** Aufgaben **
(a) Worauf stützt der Text zum KAM-Barometer die Aussage, dass Erfahrungsmedizin in der Schweiz beliebt ist und als wirksam beurteilt wird? Antworten Sie in ein bis drei Sätzen.
(b) Führen Sie den Text zum KAM-Barometer nach dem letzten Satz fort, der die Anteile in den Sprachregionen vergleicht.

═══ Übungstext

Umfrage KAM-Barometer Erfahrungsmedizin ist beliebt und wirkt


Die Erfahrungsmedizin – oder Komplementär- und Alternativmedizin (KAM) – ist hierzulande nicht nur grundsätzlich sehr beliebt, die Behandlungen werden auch als wirksam und erfolgreich beurteilt. Dies hat die grösste je in der Schweiz durchgeführte Umfrage zu diesem Thema ergeben: das KAM-Barometer, das vom ErfahrungsMedizinischen Register EMR in Auftrag gegeben wurde.

Dies sind die eindrücklichen Hauptergebnisse des KAM-Barometers:

  • Zwei Drittel der Schweizerinnen und Schweizer haben schon Methoden der Komplementär- und Alternativmedizin genutzt – die Hälfte der Befragten alleine in den letzten drei Jahren (vor der Umfrage).
  • 88 % der Schweizerinnen und Schweizer sehen die Komplementär- und Alternativmedizin als sinnvoll an.
  • 84 % der Nutzenden stufen KAM-Behandlungen als sehr erfolgreich bis genügend ein (56 % als sehr erfolgreich bis erfolgreich).

Stark verbreitet

65 % der Befragten haben schon einmal KAM in Anspruch genommen. Bei insgesamt 47 % liegt diese Erfahrung maximal drei Jahre zurück (sogenannt aktuell Nutzende). Knapp ein Fünftel (19 %) hat sich in diesem Zeitraum mehrmals behandeln lassen oder selbst behandelt.

Nutzung von KAM durch die Schweizer Bevölkerung

Kreisdiagramm: Nutzung von KAM durch die Schweizer Bevölkerung Kreisdiagramm: Nutzung von KAM durch die Schweizer Bevölkerung mobile

Unterschiede treten vor allem zwischen den Geschlechtern und den Altersgruppen auf. Frauen (51 % aktuell Nutzende) nutzen KAM etwas häufiger als Männer (41 %). Bei Personen unter 55 Jahren fällt der Anteil aktuell Nutzender höher aus (51 % der 16- bis 54-Jährigen) als bei älteren Personen (38 %), wobei er in der Gruppe der 36- bis 45-Jährigen am höchsten ist (55 %). In der französischen Schweiz liegt dieser Anteil mit 51 % der Befragten leicht über jenem in der Deutschschweiz (45 %) und der italienischen Schweiz (46 %).

══════
═══ Quellenmaterial

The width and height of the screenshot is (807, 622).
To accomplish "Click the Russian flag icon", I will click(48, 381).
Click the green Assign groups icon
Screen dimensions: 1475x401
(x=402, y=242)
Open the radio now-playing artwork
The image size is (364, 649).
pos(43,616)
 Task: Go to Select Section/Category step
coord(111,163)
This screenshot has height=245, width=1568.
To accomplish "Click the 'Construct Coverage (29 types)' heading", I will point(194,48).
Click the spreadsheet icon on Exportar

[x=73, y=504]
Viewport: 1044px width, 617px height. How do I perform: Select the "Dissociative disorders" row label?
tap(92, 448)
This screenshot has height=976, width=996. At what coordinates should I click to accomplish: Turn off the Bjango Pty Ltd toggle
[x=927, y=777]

══════

** Ihre Antworten **
(a) Die Aussage stützt sich auf das KAM-Barometer, die grösste je in der Schweiz durchgeführte Umfrage zu diesem Thema. In Auftrag gegeben hat sie das ErfahrungsMedizinische Register EMR.

(b)
Sehr positive Einstellung – fünf Typen

Gleich 88 % der Befragten sind der Ansicht, KAM könne entweder als Ergänzung (63 %) oder wenn immer möglich als Alternative zur Schulmedizin (25 %) sinnvoll eingesetzt werden. Lediglich 4 % sehen keine sinnvollen Einsatzmöglichkeiten (und 8 % wissen es nicht).

Bezüglich der Nutzung von KAM und der Einstellungen dazu schälen sich fünf Typen heraus: Gut zwei Fünftel der Bevölkerung nutzen KAM aktuell und sehen diese primär als Ergänzung zur Schulmedizin (43 %). Ein Fünftel (22 %) hat KAM zwar noch nie beansprucht, sieht aber sinnvolle Einsatzmöglichkeiten. Ein weiteres Fünftel sind KAM-Nutzende, welche diese wenn angebracht der Schulmedizin vorziehen (19 %). Eine kleine Minderheit ist entweder desinteressiert (3 %) oder enttäuscht (1 %).

Typologie der Grundhaltungen zur KAM

Kreisdiagramm: Typologie der Grundhaltungen zur KAM Kreisdiagramm: Typologie der Grundhaltungen zur KAM mobile

Für grosse Mehrheit wirksam – bei vielen Beschwerden

Eine grosse Mehrheit der Befragten (84 %) empfindet die genutzten Behandlungen als sehr erfolgreich bis genügend wirksam (sehr erfolgreich 31 %, erfolgreich 25 %, genügend 28 %). Lediglich 3 % stufen sie als gänzlich erfolglos ein.

Erfolg der Behandlung

Kreisdiagramm: Erfolg der Behandlung Kreisdiagramm: Erfolg der Behandlung mobile

Fast 90 % würden bei gleicher Beschwerde die gleiche Methode wohl nochmals anwenden (59 % ja, 29 % eher ja). Und viele sehen eine KAM-Behandlung nicht als etwas Einmaliges, sondern wollen sie als gesundheitsfördernde Massnahme weiterführen (regelmässig 34 %, sporadisch 48 %). Bei 87 % der Behandlungen nennen die Befragten weitere positive Wirkungen wie einen allgemein verbesserten Gesundheitszustand oder ein gesundheitsbewussteres Alltagsverhalten (z.B. in Bezug auf Entspannung, Bewegung und Ernährung).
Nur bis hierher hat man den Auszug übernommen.